TAREFAS A CUMPRIR:
1. Transcreva do texto sobre a coculpabilidade do Estado o trecho que começa em "Cumpre, também, analisar" e segue até "Codex Repressivo Pátrio.".
2. Segundo o texto sobre a coculpabilidade do Estado, qual artigo do Código Penal traz as circunstâncias judiciais para a fixação da pena base?
3. Diga se cada afirmação concorda com o texto sobre a coculpabilidade do Estado, respondendo sim ou não e citando as palavras do texto que decidem: (a) o estudo quer mostrar que o não reconhecimento da coculpabilidade do Estado tende a fazer do Direito Penal um instrumento de controle de classe; (b) Rogério Greco está entre os autores que serão utilizados; (c) a coculpabilidade como circunstância atenuante genérica teria fundamento no art. 59.

TEXTO APRESENTADO:
--- --- ---

Cumpre, também, analisar se a o art. 59 do Código Penal, que traz as circunstâncias judiciais para a fixação da pena base, possibilita ao magistrado aplicar uma pena justa, observando a coculpabilidade do Estado, ou se esta deve ser considerada uma circunstância atenuante genérica, com fundamento no art. 66 do Codex Repressivo Pátrio.

O estudo tem o objetivo mostrar que o não reconhecimento da coculpabilidade do Estado tende a transformar o Direito Penal em um instrumento de controle de classe, seletivo e opressivo, que se presta a perpetuar as desigualdades sociais.

Serão utilizados autores como Eugênio Zaffaroni, José Henrique Pierangeli, Grégore Moura, Rogério Greco, Guilherme de Souza Nucci, Paulo Queiroz, Salo Carvalho entre outros.

--- --- ---

DADOS EXTRAÍDOS:

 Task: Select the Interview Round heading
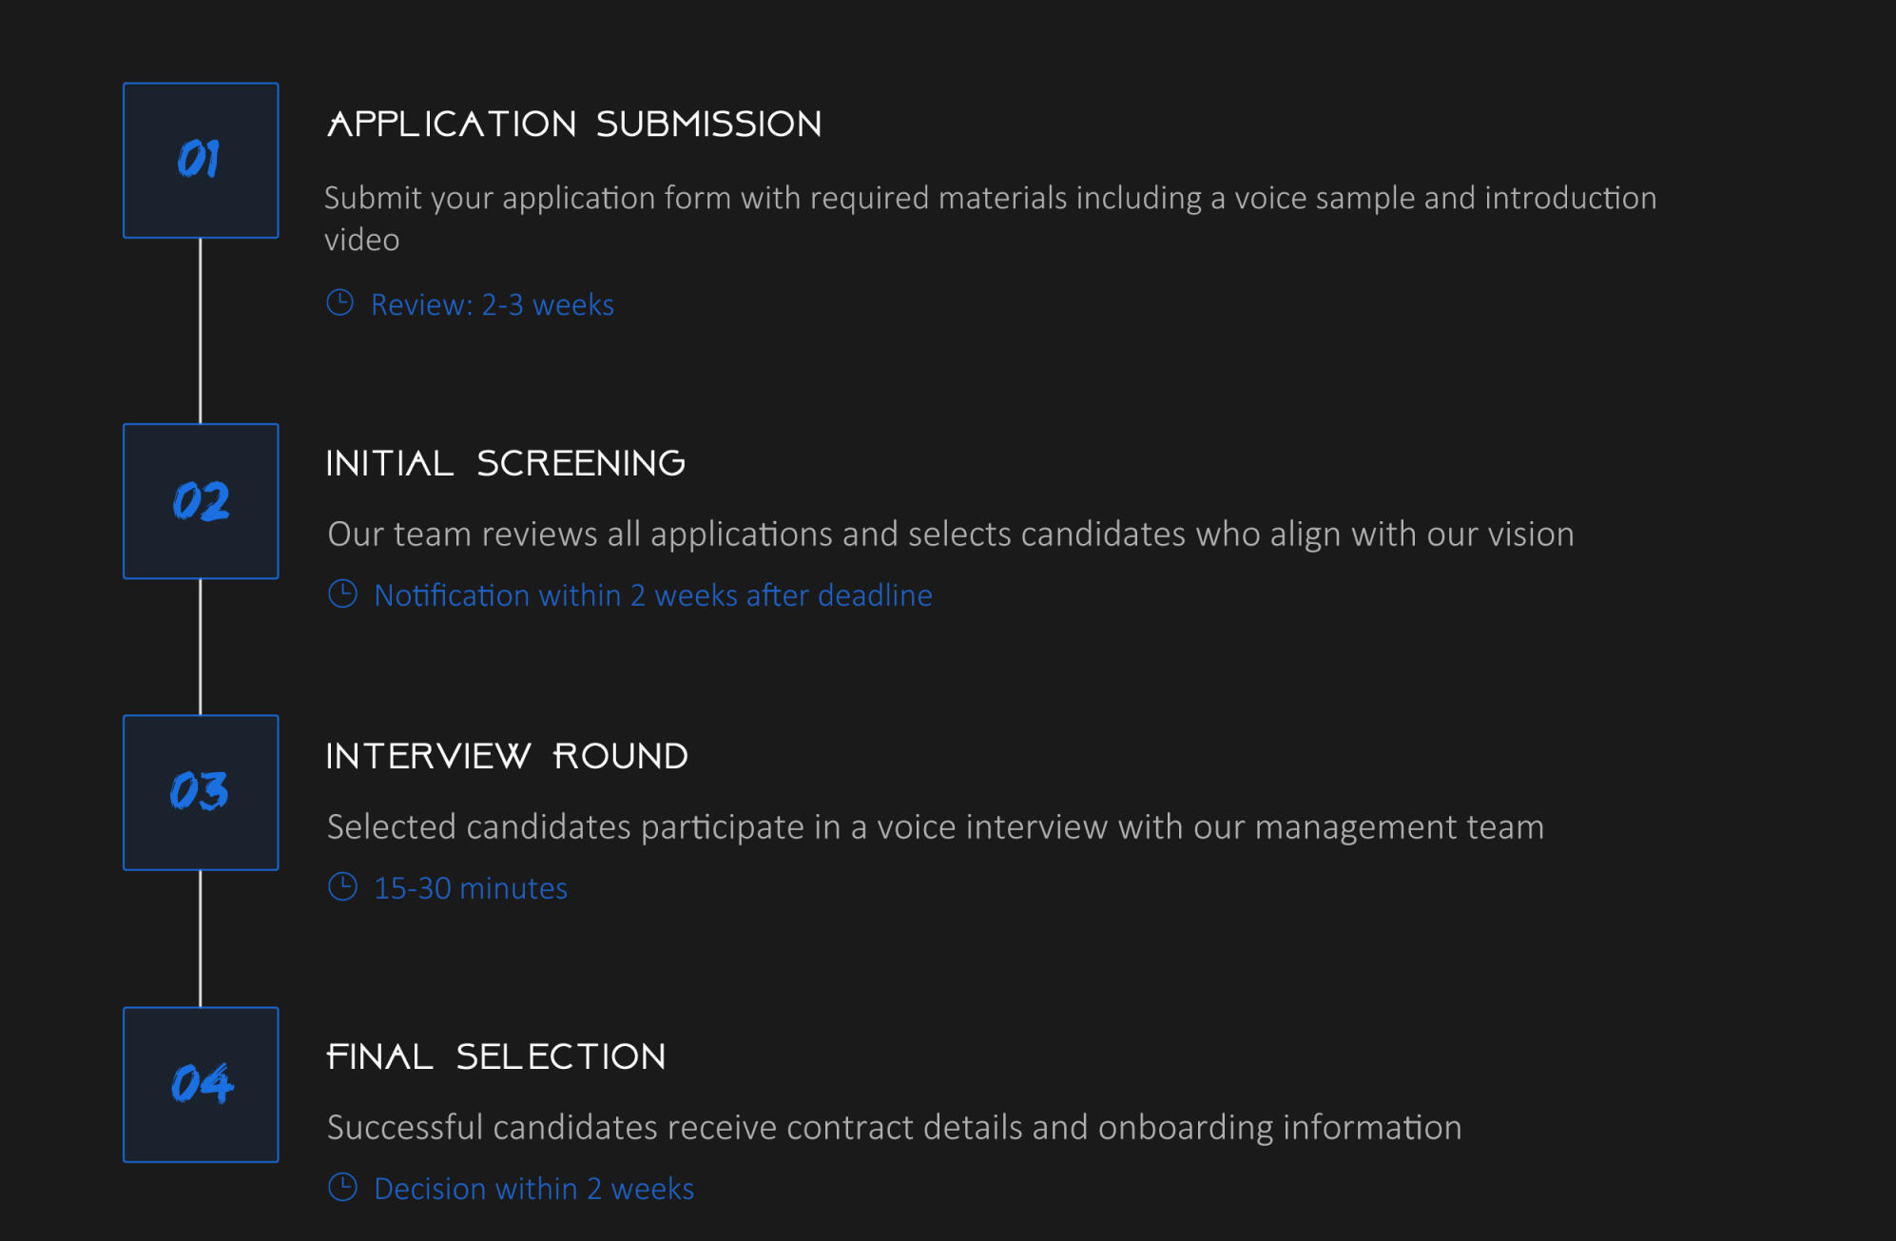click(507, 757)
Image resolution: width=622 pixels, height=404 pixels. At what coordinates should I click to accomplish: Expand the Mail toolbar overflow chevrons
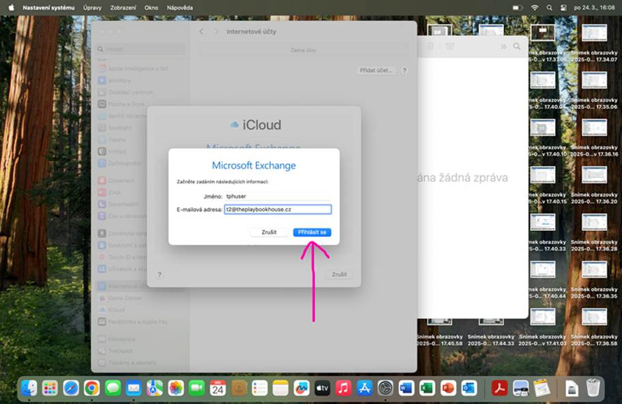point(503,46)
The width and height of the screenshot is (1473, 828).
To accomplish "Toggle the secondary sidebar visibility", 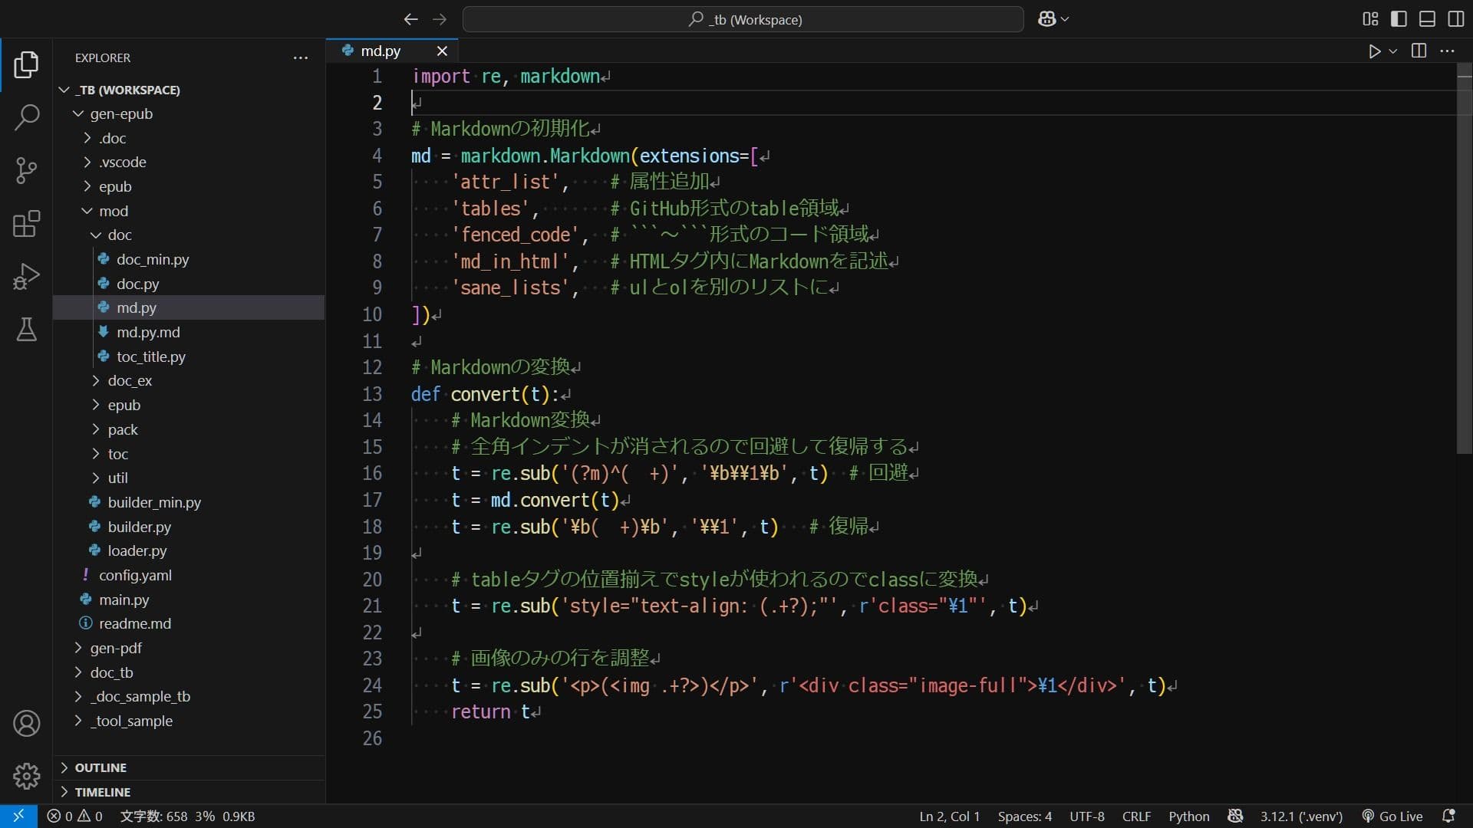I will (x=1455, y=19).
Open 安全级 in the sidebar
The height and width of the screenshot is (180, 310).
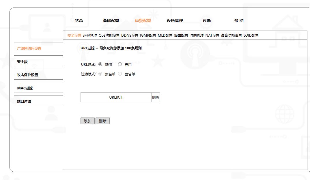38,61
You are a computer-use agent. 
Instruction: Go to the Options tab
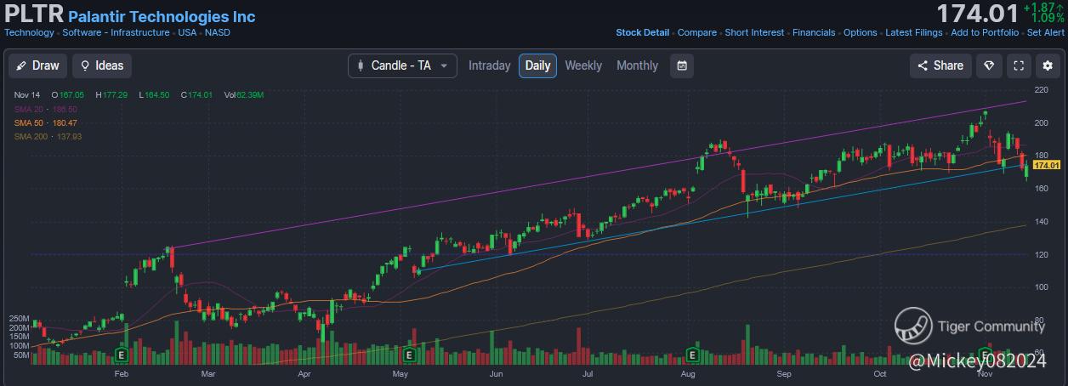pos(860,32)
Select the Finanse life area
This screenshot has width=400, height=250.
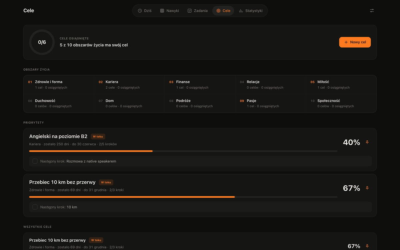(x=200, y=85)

--- --- ---

RESPOSTAS ÀS TAREFAS:
1.
Cumpre, também, analisar se a o art. 59 do Código Penal, que traz as circunstâncias judiciais para a fixação da pena base, possibilita ao magistrado aplicar uma pena justa, observando a coculpabilidade do Estado, ou se esta deve ser considerada uma circunstância atenuante genérica, com fundamento no art. 66 do Codex Repressivo Pátrio.

2. O art. 59 do Código Penal.

3.
(a) Sim: "tende a transformar o Direito Penal em um instrumento de controle de classe, seletivo e opressivo"
(b) Sim: "Serão utilizados autores como Eugênio Zaffaroni, José Henrique Pierangeli, Grégore Moura, Rogério Greco"
(c) Não: "com fundamento no art. 66 do Codex Repressivo Pátrio"